* Quoted text *
━━━━━━━━━━
I was running Ubuntu 10.10, but then I replaced a bunch of hardware,
including upgrading a single hard drive to a RAID1 array of two drives, so
I needed to install Ubuntu on the new system, but I wanted it to be like
the old system.
First I tried copying the old files onto the new ones using rsync, but
that failed badly. I think the first obvious problem was that the new
/boot and grub were not compatible with the kernel from the old setup.
Well, no matter what it was, that went so badly that I repeated the
install from scratch (very easy after having done it successfully the
night before after about 20 failures).
Next I tried something that worked a lot better. I mounted my old HDD as
/c like so:
sudo mkdir /c
sudo mount -t ext3 /dev/sdc1 /c
It was an ext3 partition. Other people trying to do this would have to
look for their old drive partition to make sure they have the right one.
Then I went to my old home directory and moved all the "hidden" files and
directories (filenames beginning with ".") to their own directory (pretend
my username was "user"):
cd /c/home/user
sudo mkdir dotfiles
sudo mv .[A-Za-z]* dotfiles
That worked for me. You might not need sudo -- it depends on permissions.
You have to watch for changes in UID/GID between installations and fix
them appropriately (e.g., compare /etc/passwd with /c/etc/passwd).
Then I used rsync to copy my old home directory to my new one:
sudo rsync -a /c/home/user /home
I have the same username on both systems, but if they had been different,
I would have done this:
sudo rsync -a /c/home/user_old/ /home/user_new
Note the slash after "user_old" -- it is necessary. The rsync copy
skipped ~/.gvfs because of permissions, but that wasn't a problem. It
worked well. Next I could move certain files from "dotfiles" to ~ and try
to recover old settings appropriately (e.g., for browsers).
━━━━━━━━━━
* Material *
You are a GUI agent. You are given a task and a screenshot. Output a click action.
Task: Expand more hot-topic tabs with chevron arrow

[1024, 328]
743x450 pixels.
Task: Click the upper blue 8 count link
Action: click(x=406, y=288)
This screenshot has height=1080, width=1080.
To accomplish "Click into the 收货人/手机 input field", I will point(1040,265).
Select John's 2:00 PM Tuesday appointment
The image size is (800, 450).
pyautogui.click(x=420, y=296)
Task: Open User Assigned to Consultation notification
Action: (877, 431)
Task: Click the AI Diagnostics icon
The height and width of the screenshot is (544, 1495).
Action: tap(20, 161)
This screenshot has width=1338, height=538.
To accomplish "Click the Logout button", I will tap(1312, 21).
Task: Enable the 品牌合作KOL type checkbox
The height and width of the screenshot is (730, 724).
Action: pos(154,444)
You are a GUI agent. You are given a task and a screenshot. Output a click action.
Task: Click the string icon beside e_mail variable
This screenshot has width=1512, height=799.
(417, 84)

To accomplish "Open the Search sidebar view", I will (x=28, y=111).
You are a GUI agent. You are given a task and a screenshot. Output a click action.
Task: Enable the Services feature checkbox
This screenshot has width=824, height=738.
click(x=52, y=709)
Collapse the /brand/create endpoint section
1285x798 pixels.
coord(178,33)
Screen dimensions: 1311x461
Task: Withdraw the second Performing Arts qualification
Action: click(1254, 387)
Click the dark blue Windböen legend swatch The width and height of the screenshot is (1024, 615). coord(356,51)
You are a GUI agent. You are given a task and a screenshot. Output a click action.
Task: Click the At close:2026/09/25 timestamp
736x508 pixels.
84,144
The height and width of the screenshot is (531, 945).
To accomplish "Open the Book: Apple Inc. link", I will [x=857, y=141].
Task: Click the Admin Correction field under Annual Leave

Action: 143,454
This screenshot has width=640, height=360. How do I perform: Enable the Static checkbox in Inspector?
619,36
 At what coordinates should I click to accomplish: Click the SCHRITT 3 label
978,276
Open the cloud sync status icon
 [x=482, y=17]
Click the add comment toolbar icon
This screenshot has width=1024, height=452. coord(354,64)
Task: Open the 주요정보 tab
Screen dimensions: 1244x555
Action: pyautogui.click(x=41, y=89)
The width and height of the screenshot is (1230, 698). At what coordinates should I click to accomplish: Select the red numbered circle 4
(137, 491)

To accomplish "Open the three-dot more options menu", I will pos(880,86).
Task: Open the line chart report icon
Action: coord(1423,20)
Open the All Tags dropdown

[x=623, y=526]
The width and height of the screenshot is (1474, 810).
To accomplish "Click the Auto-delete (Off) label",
━━━━━━━━━━
* To-do list *
(1) List every shell command that appears on its own line in the Ubuntu migration text.
(2) Show each line of the listing that contains the word "will".
The Ubuntu migration text and the listing are unrelated to each other.

* Per-task outputs *
(1)
sudo mkdir /c
sudo mount -t ext3 /dev/sdc1 /c
cd /c/home/user
sudo mkdir dotfiles
sudo mv .[A-Za-z]* dotfiles
sudo rsync -a /c/home/user /home
sudo rsync -a /c/home/user_old/ /home/user_new

(2)
To accomplish "Click into the 收货人/手机 input field", I will point(1040,265).
To accomplish "Click the Logout button", I will tap(1312, 21).
To accomplish "Open the Search sidebar view", I will (x=28, y=111).
To accomplish "Open the Book: Apple Inc. link", I will [x=857, y=141].
To accomplish "Open the three-dot more options menu", I will pos(880,86).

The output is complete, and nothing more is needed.